Clive Waterton shrugged carelessly. ‘Well, you have your answer. Let’s see what his sister has to say.’

  ‘I want to stay with Vivien.’ Freda stood in the doorway, ladylike and demure. She crossed over and sat on the arm of Mrs Waterton’s chair.

  ‘That’s it, then.’ Eileen got to her feet, anxious to get away. ‘I’d better be going.’ Lord knows what Gladys would have to say when she arrived back with only half her family. It all seemed very unsatisfactory, but she was at a loss to know what else she was supposed to do.

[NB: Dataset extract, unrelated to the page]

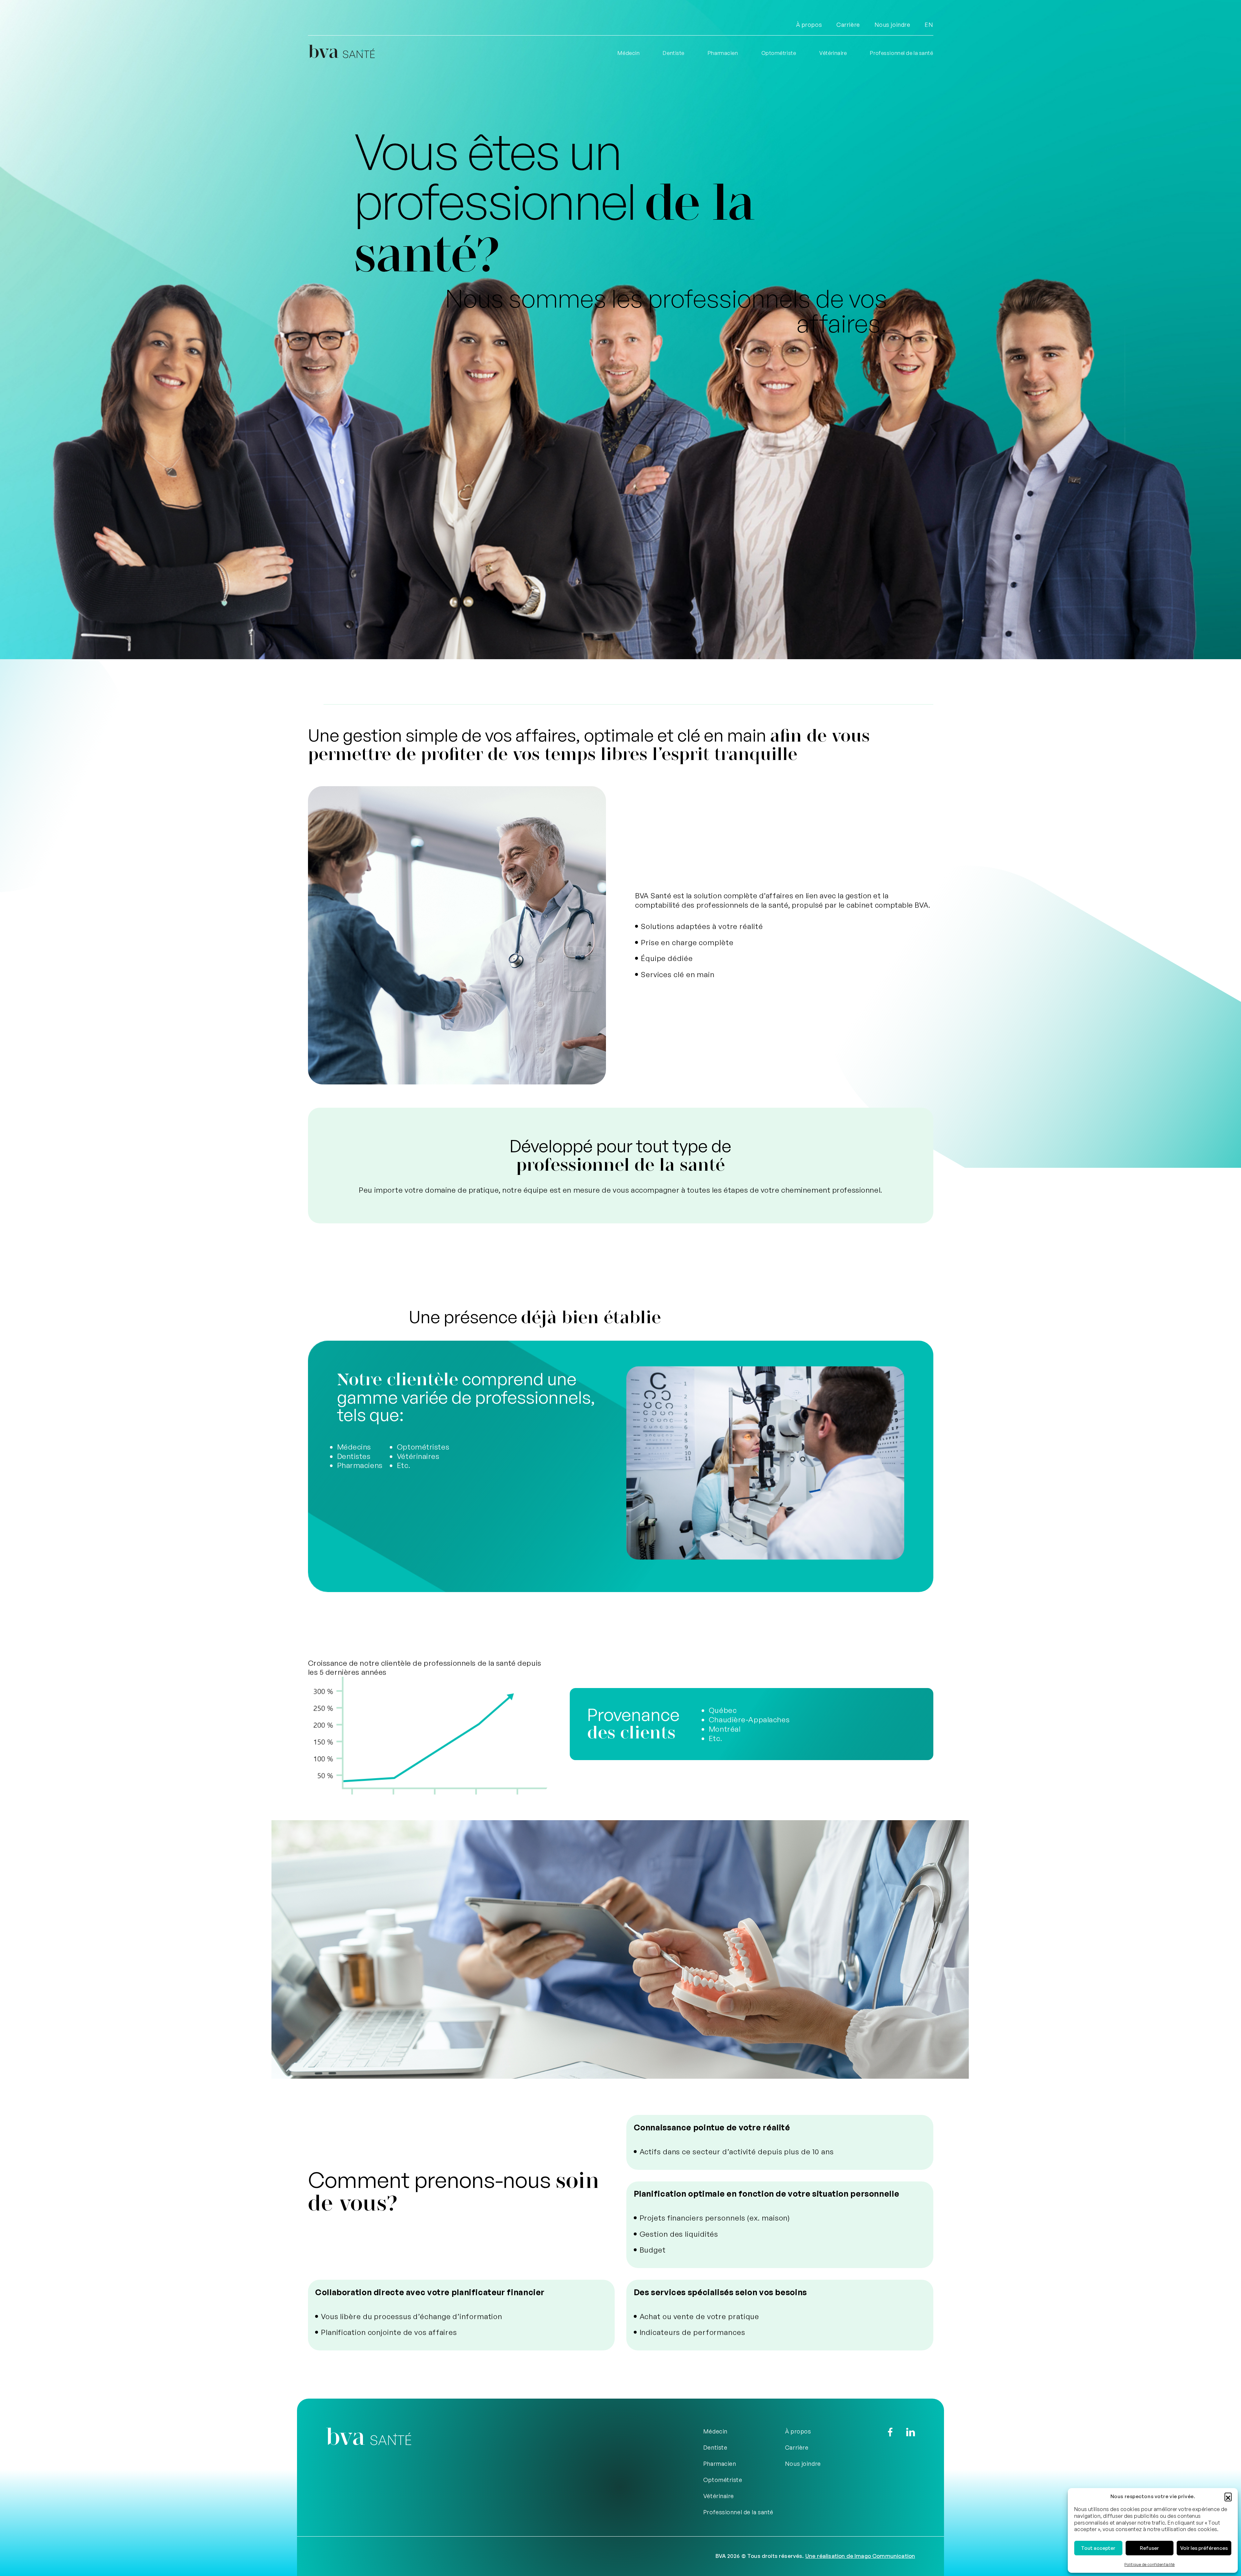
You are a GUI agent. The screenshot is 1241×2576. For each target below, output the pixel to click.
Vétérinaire (833, 53)
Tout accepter (1098, 2548)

  ‘But you must let me get Dicky’s things together first,’ Mrs Waterton trilled. ‘He can’t leave without his train set and his ration book and there’s heaps and heaps of clothes. Let’s find a little suitcase, shall we? Come on, Dicky.’

  ‘You won’t go without me?’ The little boy looked anxiously at Eileen, before allowing himself to be led out of the room. Freda followed.

  ‘Of course I won’t, luv.’

  Eileen was left alone with Mr Waterton. As soon as the door closed, he said coldly, ‘I’m a solicitor. Tell Mrs Tutty that I’ll go to court if there’s any suggestion of removing the girl. Mrs Waterton has never been so happy as since she came.’

  ‘You do whatever you please,’ Eileen said, equally coldly. ‘It’s nowt to do with me, but I don’t think Gladys is going to take this lying down, not for a moment.’

  Eileen got back to Pearl Street just as it was beginning to grow dark. Tony was playing football with his cousins. The boys came running up to her, then stopped and stared curiously at the smartly dressed child at her side. Without a word of thanks, Dicky Tutty grabbed the suitcase and ran home down the back entry.